Introduction
Functional annotations provide valuable information for prioritizing potential causal variants within complex-trait loci identified through genome-wide association studies (GWASs).1–12 Profiles of such functional genomic annotations, including transcription factor binding sites and open chromatin regions from hundreds of cell types, are rapidly becoming available.13–15 But, the most informative annotation is not always known. The most informative genomic annotations for fine mapping a particular trait are most likely related to mechanisms important for that trait. For example, binding sites for transcription factors that regulate key pathogenic pathways might prioritize variants for diseases,5,7 and promoters active in a specific cell type might be able to prioritize expression quantitative trait locus (eQTL) variants from that cell type. Informative annotations such as these can be used for identifying likely causal variants, and these variants can then in turn be functionally interrogated for elucidating mechanisms underlying the trait.
Identifying the most informative annotations requires a robust statistical strategy that controls for two important types of potentially confounding genomic features: (1) local structure of genetic variation near SNP associations and (2) colocalization of multiple functional genomic annotations. First, trait-associated SNPs often map to regions with greater gene density, genetic variation, and linkage disequilibrium (LD) than the rest of the genome. Second, functional annotations that colocalize are often enriched within trait-associated loci. For example, DNase-I hypersensitive sites (DHSs) colocalize with exons,16,17 and regulatory elements cluster together near and within gene transcripts. Therefore, an observed enrichment of one annotation might be the consequence of unaccounted colocalization with other annotation, thus confounding inferences of causality.

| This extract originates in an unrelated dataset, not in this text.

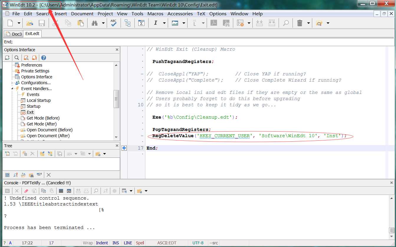Click the Find binoculars toolbar icon
The width and height of the screenshot is (396, 247).
(95, 23)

We developed Genomic Annotation Shifter (GoShifter), an enrichment test that controls for local genomic structure. GoShifter employs an intuitive method that locally shifts sites of tested features within each locus to generate a null distribution of annotations overlapping associated variants by chance. Other methods, such as Genome Structure Correction (GSC), assess the relationships between genomic features by shifting them.1,18–20 Although GSC can assess the significance of overlap between two genomic features, it does not provide a clear application to individual GWAS loci and their local LD structure. Here, we apply the shifting approach to identify informative annotations for fine mapping GWAS loci. We benchmark the performance of GoShifter against that of commonly employed matching-based methods. These methods rely on inferring the enrichment of the SNP-annotation overlap in the observed data by contrasting it with the overlap in the null set of SNPs derived by random sampling of variants from the genome. In order to control for plausible genomic confounders, these methods sample SNPs by matching for a selection of defined genomic parameters. The selection of these parameters is based on the assumptions about possible analytical confounders. In contrast, GoShifter does not require prior knowledge because the null distribution is derived within the tested loci, ensuring that the density of SNPs, annotations, and the spatial distribution of genomic features are preserved.

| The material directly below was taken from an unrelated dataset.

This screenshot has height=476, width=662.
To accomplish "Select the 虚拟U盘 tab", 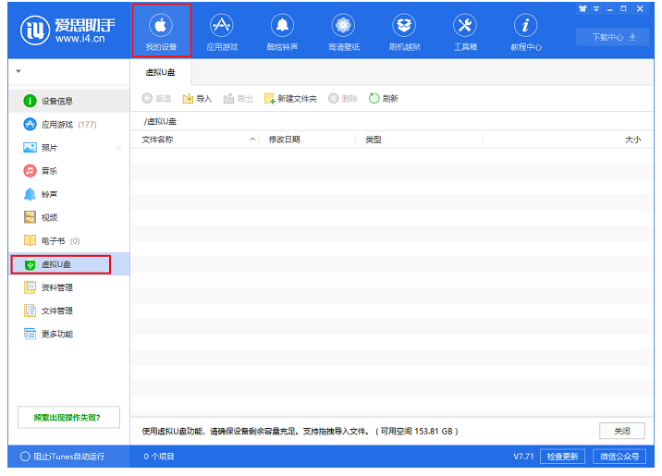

We show that compared with commonly used SNP-matching-based methods, GoShifter is able to robustly identify informative annotations under a range of different scenarios. We show that matching-based approaches are prone to inflating observed enrichment values: we highlight that the lack of matching on SNPs in LD can lead to misleading results. Furthermore, we implemented a stratified test to distinguish contributions from two colocalized annotations. Using the local-shifting approach, GoShifter allows prioritization of loci by determining the most informative functional variants driving the observed enrichment.